TechSummit Rewind 141: Samsung at CES 2017

This is a special edition of the TechSummit Rewind, focusing on Samsung at CES 2017.

Notebook Odyssey

samsung-notebook-odyssey-050117-4

The Notebook Odyssey is Samsung’s first dedicated gaming laptop – available in both 15.6-inch and 17.3-inch models.

The frame is black with red trim, with a matching backlit keyboard. You’ll find the usual ports here, including a single USB 3.0, 2 USB 2.0, HDMI and Ethernet. It’s a surprisingly portable 5.5 pounds.

The Odyssey runs Intel’s 7th generation Core i7 processor that can squeeze in up to 32GB of RAM and a multiple storage options – one machine can take up to a 256GB SSD and up to 1TB hard drives at the same time. It ships with one of NVIDIA’s full-power GTX1050 GPUs.

The 17.3-inch model will come with a multi-color backlit keyboard and a bright 300nit display. It’ll support up to 64GB of RAM and SSDs up to 512GB (along with the 1TB hard drive limitation).

The smaller Odyssey will be available for $1199 in February.

Chromebook

samsung-chromebook-pro-plus

Samsung and Google have announced the Chromebook Plus and Chromebook Pro, a pair of laptops that strive to present the best Chrome OS experience a user can have.

The cheaper Chromebook Plus uses an ARM processor, while the Chromebook Pro features an Intel Core M3 processor. Everything else is the same here, including a 12.3-inch 2400×1600 touch display scaled down to 1200×800. Four gigs of RAM and 32GB of internal storage round out the spec sheet, with eight hours of battery life.

These are the first Chromebooks to have Google Play pre-installed. The Chromebook Plus will launch in February with a beta version of the store. However, when the Pro launches later this spring, it’ll be out of beta with full Android Nougat support.

These are also the first Chromebooks to have support for a stylus. It’s tucked in a slot on the side of the display, and is basically akin to what you’d see in a Galaxy Note.

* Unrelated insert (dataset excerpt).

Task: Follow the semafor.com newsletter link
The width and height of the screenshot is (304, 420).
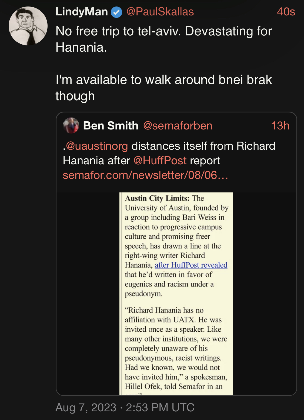Action: coord(145,175)
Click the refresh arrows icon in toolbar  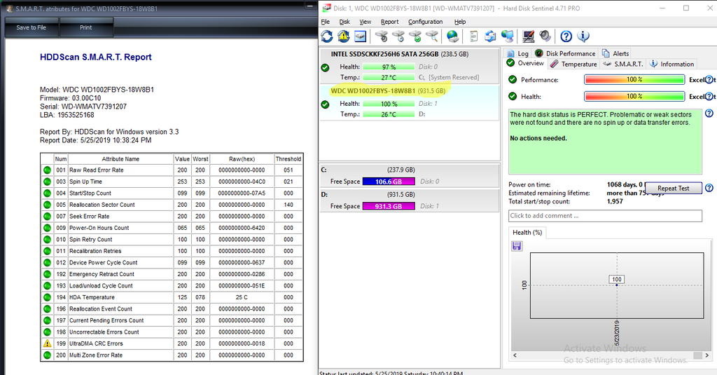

For note-taking and doodling, both devices can flip their screens all the way around and work as a tablet. At 2.38 pounds, it probably won’t be ideal for holding it up, but it should be fine for putting it down on the desk.

Once you get set for notes or doodling, Google Keep’s redesign shines. The app has been redesigned with handwriting in mind. Using the company’s vast amount of machine learning data, it can analyze your notes and make them searchable, so your handwritten notes are just as easy to find as things you type up. Those notes sync back to the cloud and are available and searachable in the Keep mobile apps for iOS and Android as well.

Machine learning is also helping improve handwriting recognition and latency when writing notes. By analyzing a huge sample of handwritten notes, the Keep app can predict what you’re most likely to be writing based on the first few letters you start drawing. Google claims that this will give these Chromebooks less latency than the Surface Pro when writing words.

As for ports, these go all in on USB-C for both charging and connectivity. There are only two on board, but that’s pretty standard for most Chromebooks. There’s also a microSD card slot and a headphone jack.

Lastly, they won’t come cheap. The Plus starts at $449, and we don’t know about the Pro at this point.

TVs

samsung-qled-1

Samsung has also revealed its 2017 lineup of QLED televisions, which the company claims has the “best picture quality – ever.” An “invisible connection” cable has also been added with functionality similar to something like a Chromecast, letting you display content from your phone, tablet, and other “peripheral” devices on the big screen.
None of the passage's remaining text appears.